Material for this exercise below:
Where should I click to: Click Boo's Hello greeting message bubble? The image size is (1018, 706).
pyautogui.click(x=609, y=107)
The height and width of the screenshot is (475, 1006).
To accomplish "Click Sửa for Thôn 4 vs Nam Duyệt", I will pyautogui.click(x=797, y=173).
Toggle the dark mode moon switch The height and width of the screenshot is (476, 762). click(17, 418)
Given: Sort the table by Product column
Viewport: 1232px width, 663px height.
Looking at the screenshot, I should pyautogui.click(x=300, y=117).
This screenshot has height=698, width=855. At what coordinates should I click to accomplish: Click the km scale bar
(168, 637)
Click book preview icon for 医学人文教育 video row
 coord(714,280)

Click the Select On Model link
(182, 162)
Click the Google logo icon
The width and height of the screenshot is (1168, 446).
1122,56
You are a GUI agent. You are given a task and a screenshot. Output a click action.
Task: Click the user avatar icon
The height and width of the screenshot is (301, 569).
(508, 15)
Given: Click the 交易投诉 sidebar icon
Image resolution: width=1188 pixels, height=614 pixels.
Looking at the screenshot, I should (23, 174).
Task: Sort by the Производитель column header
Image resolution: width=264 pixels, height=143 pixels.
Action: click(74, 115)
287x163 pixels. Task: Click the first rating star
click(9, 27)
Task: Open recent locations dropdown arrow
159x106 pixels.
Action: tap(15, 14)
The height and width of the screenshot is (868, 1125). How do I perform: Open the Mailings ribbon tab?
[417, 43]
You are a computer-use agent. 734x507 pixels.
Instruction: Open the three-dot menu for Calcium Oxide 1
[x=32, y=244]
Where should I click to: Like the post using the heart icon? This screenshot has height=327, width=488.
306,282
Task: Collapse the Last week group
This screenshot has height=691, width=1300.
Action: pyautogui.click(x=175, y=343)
End of Material for this exercise.
> **Your objective**
Quote every record above exactly.

> **Response for this exercise**
Where should I click to: Click Boo's Hello greeting message bubble? The image size is (1018, 706).
pyautogui.click(x=609, y=107)
The height and width of the screenshot is (475, 1006).
To accomplish "Click Sửa for Thôn 4 vs Nam Duyệt", I will pyautogui.click(x=797, y=173).
Toggle the dark mode moon switch The height and width of the screenshot is (476, 762). click(17, 418)
Given: Sort the table by Product column
Viewport: 1232px width, 663px height.
Looking at the screenshot, I should pyautogui.click(x=300, y=117).
This screenshot has height=698, width=855. At what coordinates should I click to accomplish: Click the km scale bar
(168, 637)
Click book preview icon for 医学人文教育 video row
 coord(714,280)

Click the Select On Model link
(182, 162)
Click the Google logo icon
The width and height of the screenshot is (1168, 446).
1122,56
You are a GUI agent. You are given a task and a screenshot. Output a click action.
Task: Click the user avatar icon
The height and width of the screenshot is (301, 569).
(508, 15)
Given: Click the 交易投诉 sidebar icon
Image resolution: width=1188 pixels, height=614 pixels.
Looking at the screenshot, I should (23, 174).
Task: Sort by the Производитель column header
Image resolution: width=264 pixels, height=143 pixels.
Action: click(74, 115)
287x163 pixels. Task: Click the first rating star
click(9, 27)
Task: Open recent locations dropdown arrow
159x106 pixels.
Action: tap(15, 14)
The height and width of the screenshot is (868, 1125). How do I perform: Open the Mailings ribbon tab?
[417, 43]
You are a computer-use agent. 734x507 pixels.
Instruction: Open the three-dot menu for Calcium Oxide 1
[x=32, y=244]
Where should I click to: Like the post using the heart icon? This screenshot has height=327, width=488.
306,282
Task: Collapse the Last week group
This screenshot has height=691, width=1300.
Action: pyautogui.click(x=175, y=343)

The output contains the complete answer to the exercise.